■ The records ■

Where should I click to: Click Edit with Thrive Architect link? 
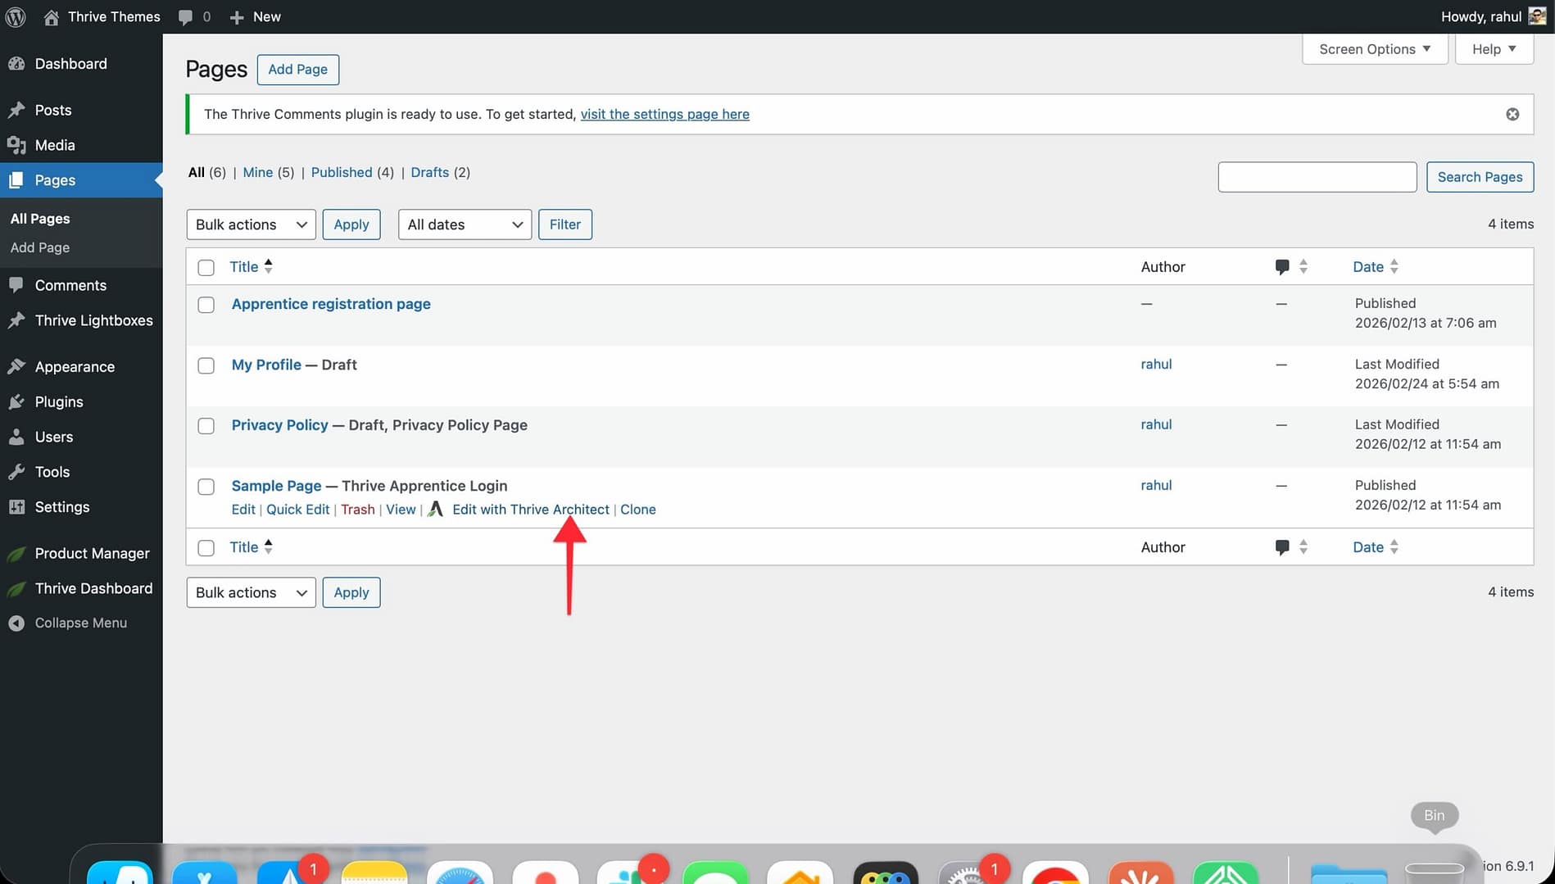530,510
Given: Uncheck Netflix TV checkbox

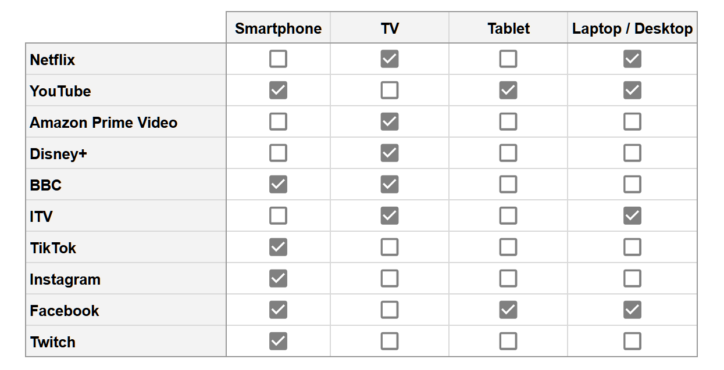Looking at the screenshot, I should click(x=390, y=59).
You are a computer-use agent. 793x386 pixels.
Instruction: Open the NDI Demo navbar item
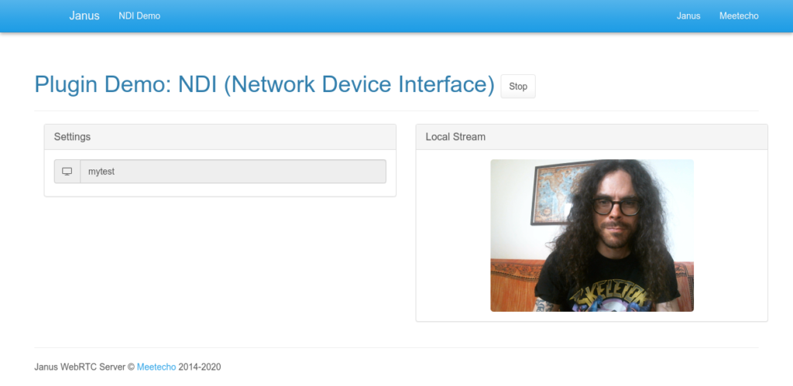(139, 15)
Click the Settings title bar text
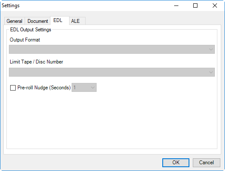This screenshot has width=225, height=171. (x=11, y=6)
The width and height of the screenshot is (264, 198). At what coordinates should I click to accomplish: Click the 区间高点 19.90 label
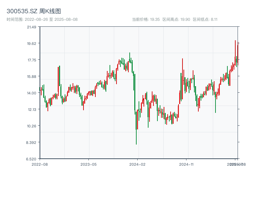click(176, 19)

■ Description of the task ■
Could you retype every record above exactly, leaving the pictures out?

■ Task output ■
Where should I click to: Click Edit with Thrive Architect link? 
530,510
Given: Uncheck Netflix TV checkbox

Looking at the screenshot, I should click(x=390, y=59).
You are a computer-use agent. 793x386 pixels.
Instruction: Open the NDI Demo navbar item
(139, 15)
Click the Settings title bar text
This screenshot has width=225, height=171. (x=11, y=6)
The width and height of the screenshot is (264, 198). At what coordinates should I click to accomplish: Click the 区间高点 19.90 label
click(176, 19)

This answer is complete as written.